Le 6 février 1740[1], à l’aube, la cloche du Capitole se mit à tinter le glas : le pape Clément XII venait d’expirer. Bientôt le canon du château Saint-Ange se fit entendre, les tambours roulèrent de tous côtés, les troupes sortirent de leurs quartiers et les rues s’emplirent d’une foule bruyante que fendaient à grand’peine carrosses, chaises et berlines, emmenant au Quirinal cardinaux et prélats, réveillés en sursaut et à peine habillés. — Attendue depuis six mois, la mort du Pape paraissait surprendre tout le monde ! Aveugle et nonagénaire, torturé par la goutte, miné par la fièvre et la dysenterie, Clément XII avait lutté contre la maladie, avec cette force d’âme et cet amour de la vie que l’on ne voit qu’aux vieillards. A plusieurs reprises, les médecins trouvant le pontife évanoui et agité de convulsions, avaient jugé sa dernière heure venue, et trois fois les secours suprêmes de la religion lui avaient été apportés. Durant le mois de janvier, le bruit de la mort du Pape avait couru la ville à toute heure, et même, une fois, un messager avait été en porter la nouvelle à Paris. Tant de fausses alertes avaient lassé les inquiétudes et endormi les vigilances : le peuple croyait qu’une poudre merveilleuse, apportée de Florence, assurait encore à son souverain plusieurs années de vie.

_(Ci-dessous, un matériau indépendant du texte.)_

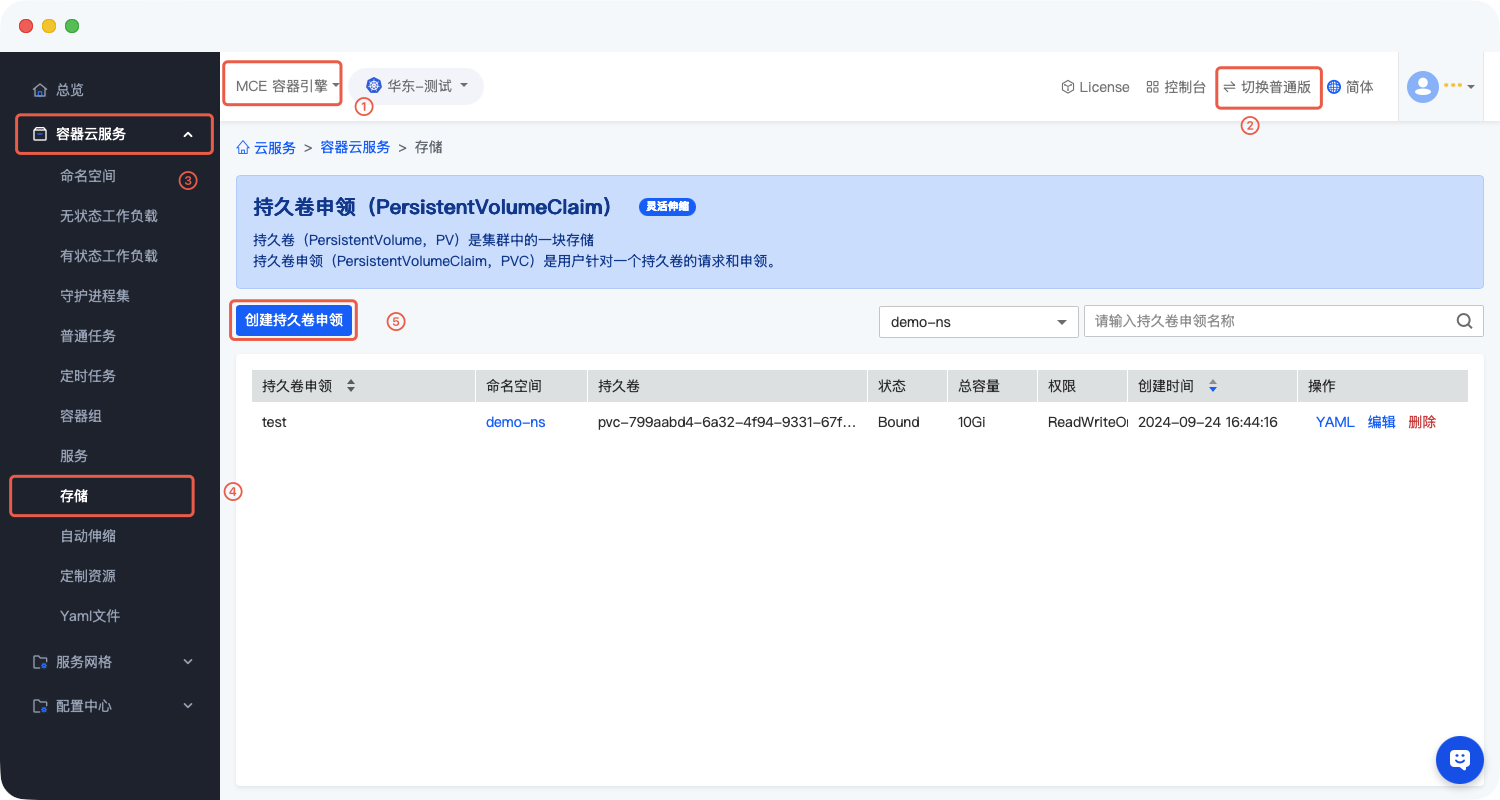1500x800 pixels.
Task: Go to 无状态工作负载 in the sidebar
Action: [109, 216]
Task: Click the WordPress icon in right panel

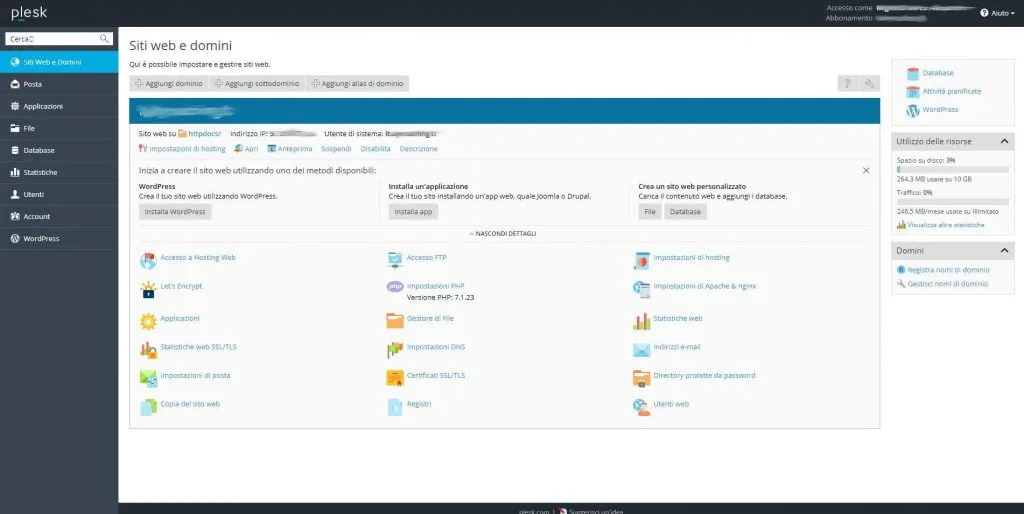Action: pyautogui.click(x=912, y=110)
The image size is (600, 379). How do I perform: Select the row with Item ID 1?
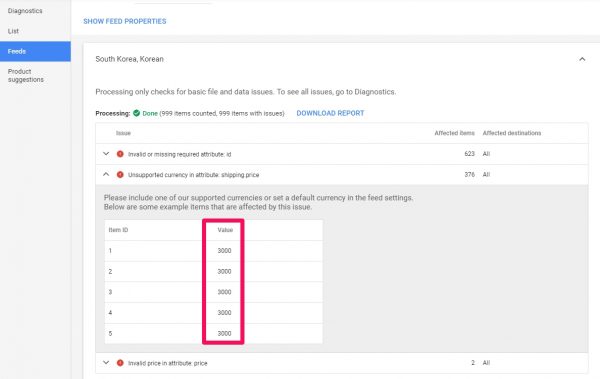pos(214,251)
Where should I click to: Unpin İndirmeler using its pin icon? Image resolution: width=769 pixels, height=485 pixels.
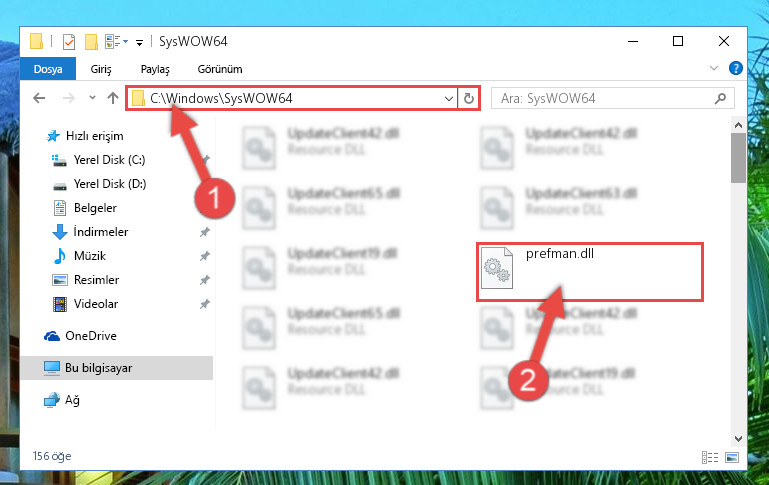tap(205, 232)
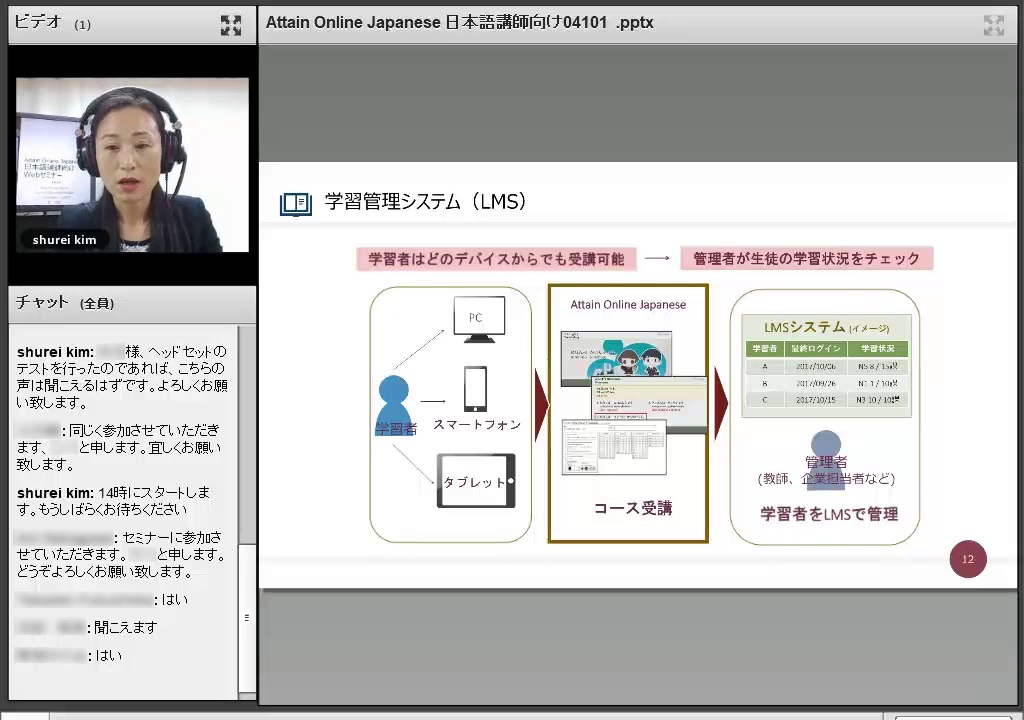
Task: Click the 14時にスタートします chat message
Action: point(113,501)
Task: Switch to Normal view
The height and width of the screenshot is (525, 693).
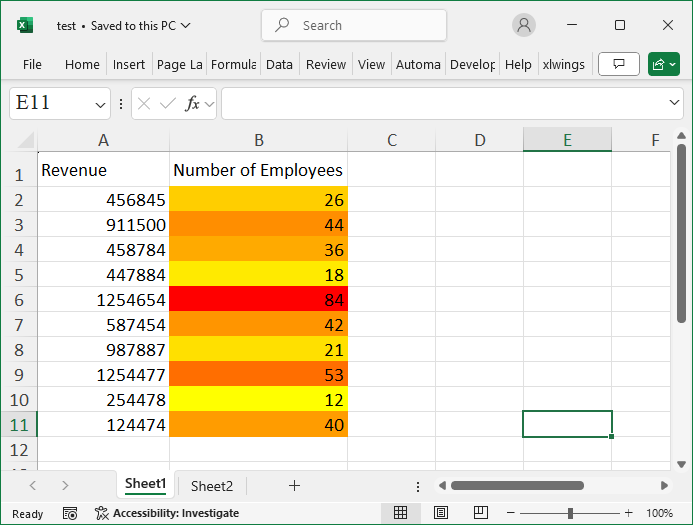Action: click(x=400, y=513)
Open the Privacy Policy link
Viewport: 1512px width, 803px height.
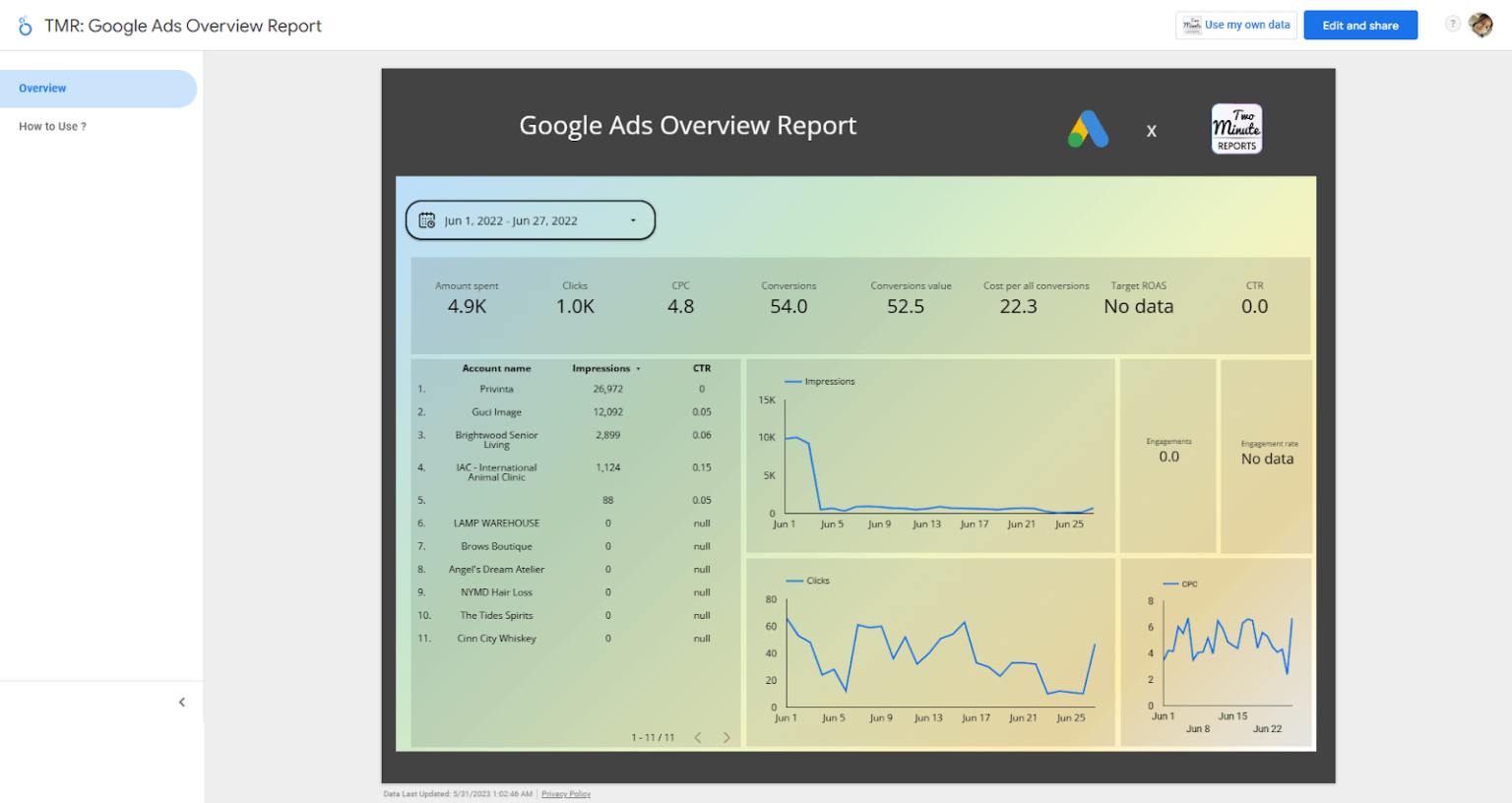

Du reste, Clément XII n’était pas aimé de ses sujets. A la

  1. Les principales sources de cet article sont les documens conservés aux Affaires étrangères dans la Correspondance de Rome, vol. 777-79 et 783 et une relation italienne du Conclave de 1740 publiée à Fribourg en 1888 par F. X. Krauss (d’après le manuscrit appartenant au marquis Malveazi de Bologne) à la suite des Briefe Benedicts XIV an den Çanonicus P. Francesco Peggi in Bologna (1729-58). Les Lettres familières du président de Brosses (édit. Colomb) ont été aussi utilisées.